Chapter 13 — Word Embeddings: CBOW, Skip-gram, GloVe
Chapter 13 — Word Embeddings: CBOW, Skip-gram, GloVe
Unit IV · Deep Learning for NLP & Computer Vision
1. CBOW (Continuous Bag of Words)
Word2Vec (Mikolov et al., 2013) learns dense word representations by training a shallow neural network on a self-supervised task. CBOW predicts the centre word from its context:
Context: words within a window of size \(k\) around the target. Input: average (or sum) of context word one-hots. Output: softmax over vocabulary → predict target word.
Architecture: one-hot(context) → Embedding matrix \(W_{V\times d}\) → average → linear → softmax
- After training, the embedding matrix \(W\) is the learned representation.
- CBOW is faster; better for common words.
- Typical embedding dimension: 100–300.
2. Skip-gram
Skip-gram is the reverse of CBOW: given a centre word, predict each context word. More difficult task → richer representations, especially for rare words.
Training objective: maximise \(\sum_{t} \sum_{-k \le j \le k, j\ne 0} \log P(w_{t+j} | w_t)\)
Famous analogy: \(\vec{\text{king}} - \vec{\text{man}} + \vec{\text{woman}} \approx \vec{\text{queen}}\)
This shows embeddings encode semantic relationships as vector arithmetic.
# Using gensim
from gensim.models import Word2Vec
sentences = [["deep","learning","is","powerful"],["neural","networks","learn"]]
model = Word2Vec(sentences, vector_size=100, window=5, min_count=1, sg=1) # sg=1: skip-gram
vec_deep = model.wv['deep']
similar = model.wv.most_similar('deep', topn=5)
Exam-ready points
- Skip-gram: slower training, better for infrequent words.
- CBOW: faster, better for frequent words / larger corpora.
3. GloVe (Global Vectors)
GloVe (Pennington et al., 2014) factorises a word–word co-occurrence matrix \(X\) built from the entire corpus. Objective:
\[J = \sum_{i,j} f(X_{ij})\left(w_i^\top \tilde{w}_j + b_i + \tilde{b}_j - \log X_{ij}\right)^2\]
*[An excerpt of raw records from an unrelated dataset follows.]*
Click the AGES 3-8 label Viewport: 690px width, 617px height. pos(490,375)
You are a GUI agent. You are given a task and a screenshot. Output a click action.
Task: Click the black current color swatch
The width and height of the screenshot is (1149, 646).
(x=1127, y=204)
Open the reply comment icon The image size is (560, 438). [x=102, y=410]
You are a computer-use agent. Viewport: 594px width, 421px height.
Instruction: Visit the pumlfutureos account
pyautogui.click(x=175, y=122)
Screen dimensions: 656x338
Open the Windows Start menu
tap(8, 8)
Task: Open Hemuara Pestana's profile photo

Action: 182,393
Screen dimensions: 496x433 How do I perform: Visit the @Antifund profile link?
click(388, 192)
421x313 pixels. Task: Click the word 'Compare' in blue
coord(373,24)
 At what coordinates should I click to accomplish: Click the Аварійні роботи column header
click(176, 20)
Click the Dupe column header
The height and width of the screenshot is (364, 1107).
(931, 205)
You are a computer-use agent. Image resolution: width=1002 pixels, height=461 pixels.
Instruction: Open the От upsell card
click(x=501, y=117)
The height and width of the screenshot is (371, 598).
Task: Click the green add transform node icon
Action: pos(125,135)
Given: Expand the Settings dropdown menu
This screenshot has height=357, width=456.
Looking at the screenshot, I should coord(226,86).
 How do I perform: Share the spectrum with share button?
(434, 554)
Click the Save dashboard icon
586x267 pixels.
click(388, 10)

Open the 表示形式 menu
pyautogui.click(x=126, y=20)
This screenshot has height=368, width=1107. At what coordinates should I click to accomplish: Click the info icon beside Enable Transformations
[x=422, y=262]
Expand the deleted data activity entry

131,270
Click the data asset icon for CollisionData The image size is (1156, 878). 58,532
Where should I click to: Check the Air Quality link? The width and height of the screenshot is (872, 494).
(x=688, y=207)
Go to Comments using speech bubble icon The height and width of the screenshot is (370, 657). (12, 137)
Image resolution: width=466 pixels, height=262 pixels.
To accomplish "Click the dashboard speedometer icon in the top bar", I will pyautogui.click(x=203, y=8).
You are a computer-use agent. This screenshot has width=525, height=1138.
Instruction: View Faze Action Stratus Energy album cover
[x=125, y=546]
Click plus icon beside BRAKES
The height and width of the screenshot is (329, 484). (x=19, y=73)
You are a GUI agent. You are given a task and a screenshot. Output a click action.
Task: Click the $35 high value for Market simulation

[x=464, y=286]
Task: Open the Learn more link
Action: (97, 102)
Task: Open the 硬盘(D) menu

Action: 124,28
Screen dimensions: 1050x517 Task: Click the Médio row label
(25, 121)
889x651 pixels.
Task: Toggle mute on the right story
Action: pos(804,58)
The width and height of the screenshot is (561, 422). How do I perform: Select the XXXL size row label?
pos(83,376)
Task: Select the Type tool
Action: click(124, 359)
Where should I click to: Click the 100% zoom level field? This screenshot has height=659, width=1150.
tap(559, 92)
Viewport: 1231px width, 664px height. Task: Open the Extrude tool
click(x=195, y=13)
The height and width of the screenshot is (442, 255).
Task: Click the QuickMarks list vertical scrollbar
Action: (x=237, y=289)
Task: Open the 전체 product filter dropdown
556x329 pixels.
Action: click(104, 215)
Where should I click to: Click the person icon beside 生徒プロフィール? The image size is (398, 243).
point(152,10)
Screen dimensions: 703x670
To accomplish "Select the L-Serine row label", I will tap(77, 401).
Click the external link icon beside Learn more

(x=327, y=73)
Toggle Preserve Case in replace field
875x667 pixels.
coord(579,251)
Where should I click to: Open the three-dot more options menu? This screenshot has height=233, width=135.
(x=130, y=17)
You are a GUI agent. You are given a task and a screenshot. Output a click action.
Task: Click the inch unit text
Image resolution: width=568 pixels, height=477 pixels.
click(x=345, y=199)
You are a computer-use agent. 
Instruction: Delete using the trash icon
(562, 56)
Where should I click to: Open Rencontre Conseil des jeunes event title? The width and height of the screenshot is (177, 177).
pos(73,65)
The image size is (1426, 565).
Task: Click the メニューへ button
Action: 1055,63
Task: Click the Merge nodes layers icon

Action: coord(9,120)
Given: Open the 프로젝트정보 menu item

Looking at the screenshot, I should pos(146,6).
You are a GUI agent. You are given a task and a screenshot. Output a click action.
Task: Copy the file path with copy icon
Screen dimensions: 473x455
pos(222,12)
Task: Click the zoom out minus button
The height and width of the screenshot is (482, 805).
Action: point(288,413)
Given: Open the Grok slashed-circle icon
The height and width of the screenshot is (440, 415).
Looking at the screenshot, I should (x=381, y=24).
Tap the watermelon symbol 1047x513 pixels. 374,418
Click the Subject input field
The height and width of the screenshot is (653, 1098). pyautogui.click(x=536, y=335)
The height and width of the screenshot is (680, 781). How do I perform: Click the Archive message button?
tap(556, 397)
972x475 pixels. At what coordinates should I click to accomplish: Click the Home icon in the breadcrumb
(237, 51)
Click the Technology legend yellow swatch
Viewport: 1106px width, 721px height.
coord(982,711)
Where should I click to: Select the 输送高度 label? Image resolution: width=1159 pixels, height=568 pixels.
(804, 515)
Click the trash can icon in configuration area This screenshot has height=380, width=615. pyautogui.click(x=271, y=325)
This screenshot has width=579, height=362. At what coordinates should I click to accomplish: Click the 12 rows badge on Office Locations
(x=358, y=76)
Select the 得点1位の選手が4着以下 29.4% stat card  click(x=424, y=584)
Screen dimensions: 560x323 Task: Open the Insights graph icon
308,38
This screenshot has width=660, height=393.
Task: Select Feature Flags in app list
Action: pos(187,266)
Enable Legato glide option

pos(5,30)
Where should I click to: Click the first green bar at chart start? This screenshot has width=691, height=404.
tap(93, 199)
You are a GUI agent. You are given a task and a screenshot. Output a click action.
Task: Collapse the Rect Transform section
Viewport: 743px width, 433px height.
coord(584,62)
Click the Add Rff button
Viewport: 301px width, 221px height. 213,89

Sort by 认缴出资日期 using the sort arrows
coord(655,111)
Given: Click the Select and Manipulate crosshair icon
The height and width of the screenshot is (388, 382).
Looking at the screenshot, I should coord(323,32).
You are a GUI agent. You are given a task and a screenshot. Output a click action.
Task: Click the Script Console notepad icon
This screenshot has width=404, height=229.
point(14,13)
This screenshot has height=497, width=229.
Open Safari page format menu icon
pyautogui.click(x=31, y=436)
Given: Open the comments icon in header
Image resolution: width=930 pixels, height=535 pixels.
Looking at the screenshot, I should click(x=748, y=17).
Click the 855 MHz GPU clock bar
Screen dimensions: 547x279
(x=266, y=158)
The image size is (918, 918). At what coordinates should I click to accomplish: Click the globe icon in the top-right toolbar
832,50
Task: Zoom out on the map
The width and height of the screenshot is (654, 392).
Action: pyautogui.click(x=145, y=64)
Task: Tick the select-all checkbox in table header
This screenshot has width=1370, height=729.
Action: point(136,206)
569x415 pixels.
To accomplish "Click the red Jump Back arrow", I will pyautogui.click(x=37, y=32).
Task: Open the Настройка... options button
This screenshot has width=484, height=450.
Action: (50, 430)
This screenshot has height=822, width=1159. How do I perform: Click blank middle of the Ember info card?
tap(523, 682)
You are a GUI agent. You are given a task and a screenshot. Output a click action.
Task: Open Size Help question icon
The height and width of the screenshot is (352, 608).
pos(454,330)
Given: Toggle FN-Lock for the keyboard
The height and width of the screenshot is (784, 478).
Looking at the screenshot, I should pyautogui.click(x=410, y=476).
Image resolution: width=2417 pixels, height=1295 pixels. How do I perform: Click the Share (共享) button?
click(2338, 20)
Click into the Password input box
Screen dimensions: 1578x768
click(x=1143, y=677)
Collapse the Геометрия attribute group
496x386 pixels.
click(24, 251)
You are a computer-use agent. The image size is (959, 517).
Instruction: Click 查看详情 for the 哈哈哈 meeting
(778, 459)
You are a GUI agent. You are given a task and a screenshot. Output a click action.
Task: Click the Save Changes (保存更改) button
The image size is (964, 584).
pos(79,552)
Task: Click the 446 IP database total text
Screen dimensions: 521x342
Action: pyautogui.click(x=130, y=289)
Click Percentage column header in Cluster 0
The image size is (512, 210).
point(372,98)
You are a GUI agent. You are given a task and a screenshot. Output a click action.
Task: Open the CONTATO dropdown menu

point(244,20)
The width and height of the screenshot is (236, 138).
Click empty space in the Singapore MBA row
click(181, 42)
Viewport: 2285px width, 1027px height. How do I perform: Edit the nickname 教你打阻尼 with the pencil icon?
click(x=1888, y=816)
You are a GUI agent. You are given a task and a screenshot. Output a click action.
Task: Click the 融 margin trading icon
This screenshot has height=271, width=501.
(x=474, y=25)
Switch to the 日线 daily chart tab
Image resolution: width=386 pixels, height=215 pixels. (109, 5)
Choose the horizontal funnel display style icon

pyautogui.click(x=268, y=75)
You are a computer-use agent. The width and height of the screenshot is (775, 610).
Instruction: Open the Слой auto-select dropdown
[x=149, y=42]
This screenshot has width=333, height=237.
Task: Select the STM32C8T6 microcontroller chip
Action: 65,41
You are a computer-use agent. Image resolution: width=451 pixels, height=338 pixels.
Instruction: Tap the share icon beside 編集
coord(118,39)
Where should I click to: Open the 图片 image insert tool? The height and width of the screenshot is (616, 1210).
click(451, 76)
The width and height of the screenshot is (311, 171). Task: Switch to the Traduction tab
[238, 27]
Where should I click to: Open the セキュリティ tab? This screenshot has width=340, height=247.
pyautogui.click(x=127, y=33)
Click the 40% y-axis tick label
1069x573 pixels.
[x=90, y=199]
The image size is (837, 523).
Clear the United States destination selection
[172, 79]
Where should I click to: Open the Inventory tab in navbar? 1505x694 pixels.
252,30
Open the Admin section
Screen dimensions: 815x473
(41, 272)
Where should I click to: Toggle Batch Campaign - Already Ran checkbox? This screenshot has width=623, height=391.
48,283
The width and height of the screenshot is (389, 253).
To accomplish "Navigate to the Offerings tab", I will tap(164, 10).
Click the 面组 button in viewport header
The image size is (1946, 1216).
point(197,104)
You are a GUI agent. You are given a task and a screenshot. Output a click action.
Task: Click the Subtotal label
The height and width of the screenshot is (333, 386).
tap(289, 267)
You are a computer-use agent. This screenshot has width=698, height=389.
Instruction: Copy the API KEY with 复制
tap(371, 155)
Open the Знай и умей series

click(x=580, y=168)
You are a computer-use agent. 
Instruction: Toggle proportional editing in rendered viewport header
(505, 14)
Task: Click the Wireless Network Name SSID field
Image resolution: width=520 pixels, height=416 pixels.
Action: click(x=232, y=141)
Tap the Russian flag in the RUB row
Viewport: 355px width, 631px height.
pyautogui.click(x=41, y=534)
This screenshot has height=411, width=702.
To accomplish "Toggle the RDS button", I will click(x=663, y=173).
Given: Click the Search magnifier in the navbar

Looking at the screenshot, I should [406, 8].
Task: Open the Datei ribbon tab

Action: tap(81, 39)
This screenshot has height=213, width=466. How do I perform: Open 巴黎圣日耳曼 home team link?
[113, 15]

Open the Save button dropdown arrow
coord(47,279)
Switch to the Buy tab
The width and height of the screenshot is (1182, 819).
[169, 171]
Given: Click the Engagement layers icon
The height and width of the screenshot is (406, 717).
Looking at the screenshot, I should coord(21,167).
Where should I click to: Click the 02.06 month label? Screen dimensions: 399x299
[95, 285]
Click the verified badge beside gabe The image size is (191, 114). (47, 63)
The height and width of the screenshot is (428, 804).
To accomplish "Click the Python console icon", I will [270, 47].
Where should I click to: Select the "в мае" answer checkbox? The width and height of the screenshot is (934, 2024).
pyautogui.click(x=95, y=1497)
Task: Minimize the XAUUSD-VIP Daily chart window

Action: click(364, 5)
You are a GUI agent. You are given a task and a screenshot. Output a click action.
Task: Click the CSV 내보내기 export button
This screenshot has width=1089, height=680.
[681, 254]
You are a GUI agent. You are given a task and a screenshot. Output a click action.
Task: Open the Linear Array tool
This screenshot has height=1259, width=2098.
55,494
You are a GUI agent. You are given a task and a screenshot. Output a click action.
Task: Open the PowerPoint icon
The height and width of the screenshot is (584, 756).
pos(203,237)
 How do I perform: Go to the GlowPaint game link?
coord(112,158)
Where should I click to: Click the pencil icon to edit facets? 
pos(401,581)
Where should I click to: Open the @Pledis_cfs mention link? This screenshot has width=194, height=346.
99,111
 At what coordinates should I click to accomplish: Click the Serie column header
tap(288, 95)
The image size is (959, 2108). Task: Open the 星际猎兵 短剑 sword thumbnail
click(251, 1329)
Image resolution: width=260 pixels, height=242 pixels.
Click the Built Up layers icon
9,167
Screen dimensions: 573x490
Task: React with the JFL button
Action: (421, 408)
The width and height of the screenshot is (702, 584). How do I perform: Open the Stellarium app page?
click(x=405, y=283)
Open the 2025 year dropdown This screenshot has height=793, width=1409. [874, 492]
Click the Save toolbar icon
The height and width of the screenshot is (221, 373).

where \(f(X_{ij})\) is a weighting function that down-weights very frequent co-occurrences.
GloVe captures global (corpus-wide) statistics unlike Word2Vec which uses local windows. Pre-trained GloVe vectors (6B, 42B, 840B tokens) are widely available.
# Load pre-trained GloVe into Keras Embedding layer
import numpy as np
embeddings_index = {}
with open('glove.6B.100d.txt') as f:
for line in f:
vals = line.split(); word = vals[0]
embeddings_index[word] = np.array(vals[1:], dtype='float32')
# Build embedding matrix for your vocabulary
embedding_matrix = np.zeros((vocab_size, 100))
for word, i in word_index.items():
vec = embeddings_index.get(word)
if vec is not None: embedding_matrix[i] = vec
4. Evaluation & Applications
Intrinsic evaluation: word similarity benchmarks (WordSim-353, SimLex-999); analogy tasks (capital-of-country, male-female).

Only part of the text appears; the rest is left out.